◆ Exercise instructions
Lines from the listing below that contain the string "profile" are to be reported.

◆ Excerpted records
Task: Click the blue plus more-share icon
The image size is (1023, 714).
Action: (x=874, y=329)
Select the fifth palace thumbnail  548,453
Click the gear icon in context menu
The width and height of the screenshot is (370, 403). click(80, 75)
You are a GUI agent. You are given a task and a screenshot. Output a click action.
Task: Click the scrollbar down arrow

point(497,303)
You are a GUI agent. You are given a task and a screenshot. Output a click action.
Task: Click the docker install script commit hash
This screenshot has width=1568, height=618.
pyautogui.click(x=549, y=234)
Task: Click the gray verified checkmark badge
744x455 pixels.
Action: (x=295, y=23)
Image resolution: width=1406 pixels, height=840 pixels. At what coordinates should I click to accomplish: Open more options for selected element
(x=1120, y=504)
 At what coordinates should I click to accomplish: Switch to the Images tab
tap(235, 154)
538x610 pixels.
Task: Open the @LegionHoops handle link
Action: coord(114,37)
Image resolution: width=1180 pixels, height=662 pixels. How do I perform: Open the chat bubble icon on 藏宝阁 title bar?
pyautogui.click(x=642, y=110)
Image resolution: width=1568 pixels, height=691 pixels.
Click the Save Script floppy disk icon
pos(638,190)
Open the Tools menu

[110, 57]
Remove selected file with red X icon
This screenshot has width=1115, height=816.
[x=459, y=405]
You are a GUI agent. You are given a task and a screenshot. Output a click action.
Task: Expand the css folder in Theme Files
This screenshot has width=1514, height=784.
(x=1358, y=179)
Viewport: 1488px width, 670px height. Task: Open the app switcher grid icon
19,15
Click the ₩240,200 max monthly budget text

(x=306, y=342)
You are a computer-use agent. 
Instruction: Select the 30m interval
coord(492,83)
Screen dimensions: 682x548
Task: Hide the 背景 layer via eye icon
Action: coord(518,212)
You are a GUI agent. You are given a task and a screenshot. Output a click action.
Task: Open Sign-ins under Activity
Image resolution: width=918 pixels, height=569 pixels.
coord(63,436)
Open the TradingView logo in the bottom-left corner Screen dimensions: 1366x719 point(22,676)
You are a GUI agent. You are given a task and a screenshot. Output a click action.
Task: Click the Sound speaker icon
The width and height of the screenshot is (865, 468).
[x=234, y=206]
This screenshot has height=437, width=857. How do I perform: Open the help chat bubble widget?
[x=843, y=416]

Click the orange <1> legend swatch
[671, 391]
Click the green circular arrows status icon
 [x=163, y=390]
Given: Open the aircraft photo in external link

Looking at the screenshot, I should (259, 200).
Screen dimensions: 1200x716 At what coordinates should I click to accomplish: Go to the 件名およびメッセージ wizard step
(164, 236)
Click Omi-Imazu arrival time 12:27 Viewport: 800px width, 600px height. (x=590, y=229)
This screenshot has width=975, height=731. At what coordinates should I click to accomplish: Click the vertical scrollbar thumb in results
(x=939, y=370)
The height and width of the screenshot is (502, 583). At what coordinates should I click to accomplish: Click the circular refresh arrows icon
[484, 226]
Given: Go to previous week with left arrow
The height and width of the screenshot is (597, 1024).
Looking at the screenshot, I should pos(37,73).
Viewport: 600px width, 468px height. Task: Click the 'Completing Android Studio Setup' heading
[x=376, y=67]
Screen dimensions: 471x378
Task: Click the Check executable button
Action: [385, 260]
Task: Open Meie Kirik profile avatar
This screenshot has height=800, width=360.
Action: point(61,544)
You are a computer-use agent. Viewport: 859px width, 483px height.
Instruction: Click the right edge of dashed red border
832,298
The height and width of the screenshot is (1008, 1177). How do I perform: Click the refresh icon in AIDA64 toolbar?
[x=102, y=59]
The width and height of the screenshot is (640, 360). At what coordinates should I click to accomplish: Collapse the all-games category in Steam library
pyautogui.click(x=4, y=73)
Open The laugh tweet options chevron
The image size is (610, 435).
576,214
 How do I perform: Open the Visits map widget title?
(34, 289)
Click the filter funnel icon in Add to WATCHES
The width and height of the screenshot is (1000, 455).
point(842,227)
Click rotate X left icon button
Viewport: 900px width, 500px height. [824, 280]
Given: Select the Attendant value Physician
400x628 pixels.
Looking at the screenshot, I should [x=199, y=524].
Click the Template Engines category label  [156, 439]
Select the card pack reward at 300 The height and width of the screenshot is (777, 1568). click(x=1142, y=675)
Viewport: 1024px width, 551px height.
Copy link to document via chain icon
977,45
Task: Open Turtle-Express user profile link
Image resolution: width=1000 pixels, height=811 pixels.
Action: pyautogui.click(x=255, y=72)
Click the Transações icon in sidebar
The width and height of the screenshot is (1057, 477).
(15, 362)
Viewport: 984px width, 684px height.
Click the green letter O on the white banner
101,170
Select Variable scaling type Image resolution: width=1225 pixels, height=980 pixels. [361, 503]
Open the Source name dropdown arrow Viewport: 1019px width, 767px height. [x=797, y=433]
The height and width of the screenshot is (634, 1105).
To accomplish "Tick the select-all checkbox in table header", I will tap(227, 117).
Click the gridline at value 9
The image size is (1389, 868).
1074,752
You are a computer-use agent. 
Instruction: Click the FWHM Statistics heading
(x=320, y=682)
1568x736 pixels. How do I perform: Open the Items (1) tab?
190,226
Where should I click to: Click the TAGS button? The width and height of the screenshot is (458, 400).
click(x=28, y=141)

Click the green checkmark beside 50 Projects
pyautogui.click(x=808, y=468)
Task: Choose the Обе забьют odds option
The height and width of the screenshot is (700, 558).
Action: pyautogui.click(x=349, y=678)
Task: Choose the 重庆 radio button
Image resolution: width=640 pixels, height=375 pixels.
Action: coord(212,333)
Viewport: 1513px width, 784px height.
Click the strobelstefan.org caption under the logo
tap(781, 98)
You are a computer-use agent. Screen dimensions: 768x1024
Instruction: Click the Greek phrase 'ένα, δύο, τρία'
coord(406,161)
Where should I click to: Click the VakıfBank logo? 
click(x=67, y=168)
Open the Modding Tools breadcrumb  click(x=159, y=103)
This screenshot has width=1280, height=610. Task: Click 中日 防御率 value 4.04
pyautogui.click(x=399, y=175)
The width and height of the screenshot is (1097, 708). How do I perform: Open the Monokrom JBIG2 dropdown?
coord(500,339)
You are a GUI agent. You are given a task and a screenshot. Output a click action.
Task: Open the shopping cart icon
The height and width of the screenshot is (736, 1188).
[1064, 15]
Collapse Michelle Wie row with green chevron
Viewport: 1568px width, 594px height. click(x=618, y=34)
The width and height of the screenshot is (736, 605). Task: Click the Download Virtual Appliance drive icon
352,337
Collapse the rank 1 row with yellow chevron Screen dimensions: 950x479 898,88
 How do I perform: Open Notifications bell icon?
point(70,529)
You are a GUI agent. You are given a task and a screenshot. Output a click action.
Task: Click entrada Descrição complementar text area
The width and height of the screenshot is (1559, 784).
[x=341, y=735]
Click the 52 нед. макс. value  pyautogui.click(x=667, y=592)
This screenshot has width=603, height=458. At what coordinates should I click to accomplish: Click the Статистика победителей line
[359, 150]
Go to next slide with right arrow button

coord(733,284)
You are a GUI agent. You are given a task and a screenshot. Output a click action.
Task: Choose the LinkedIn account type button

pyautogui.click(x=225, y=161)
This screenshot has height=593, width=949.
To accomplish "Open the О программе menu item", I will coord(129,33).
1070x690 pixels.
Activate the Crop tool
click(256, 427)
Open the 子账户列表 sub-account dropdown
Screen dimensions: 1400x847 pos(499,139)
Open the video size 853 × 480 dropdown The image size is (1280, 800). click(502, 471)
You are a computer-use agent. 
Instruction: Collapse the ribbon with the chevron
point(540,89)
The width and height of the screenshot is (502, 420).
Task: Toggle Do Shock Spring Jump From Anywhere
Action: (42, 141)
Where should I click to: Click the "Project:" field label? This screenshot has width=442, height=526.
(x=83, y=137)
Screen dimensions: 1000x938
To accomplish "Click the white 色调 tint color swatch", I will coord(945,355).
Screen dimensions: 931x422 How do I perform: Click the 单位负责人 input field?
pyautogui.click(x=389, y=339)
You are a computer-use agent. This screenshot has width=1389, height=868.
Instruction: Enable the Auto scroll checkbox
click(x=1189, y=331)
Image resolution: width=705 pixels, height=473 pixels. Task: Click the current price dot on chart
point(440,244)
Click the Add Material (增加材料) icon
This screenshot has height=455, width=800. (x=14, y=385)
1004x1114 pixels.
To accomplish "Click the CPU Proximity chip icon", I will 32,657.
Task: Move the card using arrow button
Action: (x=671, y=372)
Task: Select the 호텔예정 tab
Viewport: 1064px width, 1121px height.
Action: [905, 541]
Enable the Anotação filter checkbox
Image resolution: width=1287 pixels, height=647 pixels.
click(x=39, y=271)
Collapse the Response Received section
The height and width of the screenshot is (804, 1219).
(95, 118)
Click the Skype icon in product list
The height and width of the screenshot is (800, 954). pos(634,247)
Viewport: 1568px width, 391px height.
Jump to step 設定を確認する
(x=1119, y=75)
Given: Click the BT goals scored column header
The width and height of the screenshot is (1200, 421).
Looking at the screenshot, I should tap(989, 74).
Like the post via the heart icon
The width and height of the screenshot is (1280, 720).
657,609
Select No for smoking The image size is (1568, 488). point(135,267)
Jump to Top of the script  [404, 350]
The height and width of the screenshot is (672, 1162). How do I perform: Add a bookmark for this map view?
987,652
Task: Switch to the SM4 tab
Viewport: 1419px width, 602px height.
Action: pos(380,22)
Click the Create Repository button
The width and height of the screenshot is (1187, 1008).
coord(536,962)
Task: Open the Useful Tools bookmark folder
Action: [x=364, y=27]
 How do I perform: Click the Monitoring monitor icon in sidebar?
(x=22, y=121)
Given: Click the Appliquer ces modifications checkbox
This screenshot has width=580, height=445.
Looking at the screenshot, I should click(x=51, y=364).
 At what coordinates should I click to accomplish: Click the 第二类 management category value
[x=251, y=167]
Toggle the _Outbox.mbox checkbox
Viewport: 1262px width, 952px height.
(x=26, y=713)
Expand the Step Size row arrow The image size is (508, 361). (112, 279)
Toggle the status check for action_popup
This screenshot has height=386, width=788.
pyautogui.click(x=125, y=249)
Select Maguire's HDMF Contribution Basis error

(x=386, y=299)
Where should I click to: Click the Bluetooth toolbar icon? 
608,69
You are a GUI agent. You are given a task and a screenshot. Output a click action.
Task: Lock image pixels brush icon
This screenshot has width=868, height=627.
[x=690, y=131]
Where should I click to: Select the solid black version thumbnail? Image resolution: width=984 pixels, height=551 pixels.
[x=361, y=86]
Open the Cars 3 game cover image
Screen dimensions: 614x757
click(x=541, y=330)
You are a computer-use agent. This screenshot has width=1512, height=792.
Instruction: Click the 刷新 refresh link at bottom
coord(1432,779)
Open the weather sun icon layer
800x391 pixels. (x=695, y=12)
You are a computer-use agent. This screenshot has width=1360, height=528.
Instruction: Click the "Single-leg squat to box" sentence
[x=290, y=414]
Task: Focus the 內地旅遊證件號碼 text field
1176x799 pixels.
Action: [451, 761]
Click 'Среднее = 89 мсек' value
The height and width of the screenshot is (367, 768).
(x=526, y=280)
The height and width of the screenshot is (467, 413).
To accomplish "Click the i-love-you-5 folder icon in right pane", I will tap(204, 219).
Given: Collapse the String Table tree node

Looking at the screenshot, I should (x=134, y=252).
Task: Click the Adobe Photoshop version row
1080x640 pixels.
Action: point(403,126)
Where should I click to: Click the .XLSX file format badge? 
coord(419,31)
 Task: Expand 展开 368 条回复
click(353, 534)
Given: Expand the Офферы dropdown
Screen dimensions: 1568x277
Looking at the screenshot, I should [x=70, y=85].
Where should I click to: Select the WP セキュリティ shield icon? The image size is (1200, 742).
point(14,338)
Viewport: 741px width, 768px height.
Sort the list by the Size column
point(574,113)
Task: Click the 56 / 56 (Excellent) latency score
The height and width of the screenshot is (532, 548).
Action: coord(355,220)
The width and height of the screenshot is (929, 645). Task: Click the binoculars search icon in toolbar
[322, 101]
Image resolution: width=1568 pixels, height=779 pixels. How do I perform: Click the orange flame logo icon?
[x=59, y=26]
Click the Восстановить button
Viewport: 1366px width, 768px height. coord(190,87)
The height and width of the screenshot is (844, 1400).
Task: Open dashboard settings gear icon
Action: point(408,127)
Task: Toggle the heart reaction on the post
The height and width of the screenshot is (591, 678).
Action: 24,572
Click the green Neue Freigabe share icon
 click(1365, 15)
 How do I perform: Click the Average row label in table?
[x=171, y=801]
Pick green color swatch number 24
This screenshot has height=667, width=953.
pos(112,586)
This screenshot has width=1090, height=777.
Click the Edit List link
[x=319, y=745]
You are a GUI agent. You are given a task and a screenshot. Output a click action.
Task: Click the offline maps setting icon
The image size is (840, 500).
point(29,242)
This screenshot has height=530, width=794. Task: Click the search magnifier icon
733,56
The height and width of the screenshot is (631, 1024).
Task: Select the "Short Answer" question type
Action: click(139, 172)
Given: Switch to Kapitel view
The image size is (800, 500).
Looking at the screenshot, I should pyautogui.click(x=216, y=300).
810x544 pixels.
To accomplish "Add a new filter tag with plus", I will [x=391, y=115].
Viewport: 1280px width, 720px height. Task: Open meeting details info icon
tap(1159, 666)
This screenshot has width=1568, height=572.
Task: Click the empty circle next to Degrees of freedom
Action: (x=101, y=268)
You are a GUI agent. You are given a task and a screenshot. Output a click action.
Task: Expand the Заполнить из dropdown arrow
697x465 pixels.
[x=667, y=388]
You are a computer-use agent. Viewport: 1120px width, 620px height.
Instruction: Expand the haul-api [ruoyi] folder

◆ Finished exercise
Task: Open Meie Kirik profile avatar
Task: Open Turtle-Express user profile link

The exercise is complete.